The Stator is 150Amps at 400Vac

If we go down this route then the rotor will be shorted out at the windings.

I will be visiting site to take a look at the old panel on wednesday, will keep you informed.

Dick - Question for you on Invertor braking

On the old system the reversing starter plugged the reverse contactor if the bar in front of the mill is hit. Apparently the motor stops dead. Will the Invertor do as good a job ?
 
Again, if the inverter and snubber is sized correctly, then I would expect the braking torque to be around 180% of nameplate. That plus the friction losses should give you essentially torque limit stopping which is all the motor can deliver even when plugged. More torque than that and I would have to be concerned about damaging the rest of the power train.

One other thing, 504bloke, check to see if the existing motor is belt coupled or chain/sprocket coupled to the roll mill and let us know.
 
DickDV,

I am used to mostly CT drives and the 150% overload ratings. I also see what you were trying to get me to understand now. When you say snubber, what do you mean DB or RC type network?

504 Bloke,

I have seen a few VFD's and instant stopping. Lots of DB were involved and reversing was not an issue either.
 
DickDV said:
Second, this is a twelve pole motor so current, especially magnetizing current, is considerably higher than a four pole motor of the same hp.

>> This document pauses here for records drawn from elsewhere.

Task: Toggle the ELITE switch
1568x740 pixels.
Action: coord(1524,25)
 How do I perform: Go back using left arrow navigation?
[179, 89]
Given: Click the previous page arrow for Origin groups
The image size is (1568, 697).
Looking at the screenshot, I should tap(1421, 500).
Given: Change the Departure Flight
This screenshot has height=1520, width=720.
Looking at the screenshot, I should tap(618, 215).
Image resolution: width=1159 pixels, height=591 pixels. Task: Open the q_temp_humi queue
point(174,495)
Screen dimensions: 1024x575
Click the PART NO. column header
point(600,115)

Are you saying the nameplate current changes with the number of poles? That is given the same nameplate voltage and HP rating, the nameplate current changes when going from 4 poles to 8 poles to 12 poles?
 
Are you saying the nameplate current changes with the number of poles? That is given the same nameplate voltage and HP rating, the nameplate current changes when going from 4 poles to 8 poles to 12 poles?

Yes, both power factor and efficiency fall when number of poles rises. Going from a 4 pole to a 12 pole will result in a current increase of approx. 15% to 20%.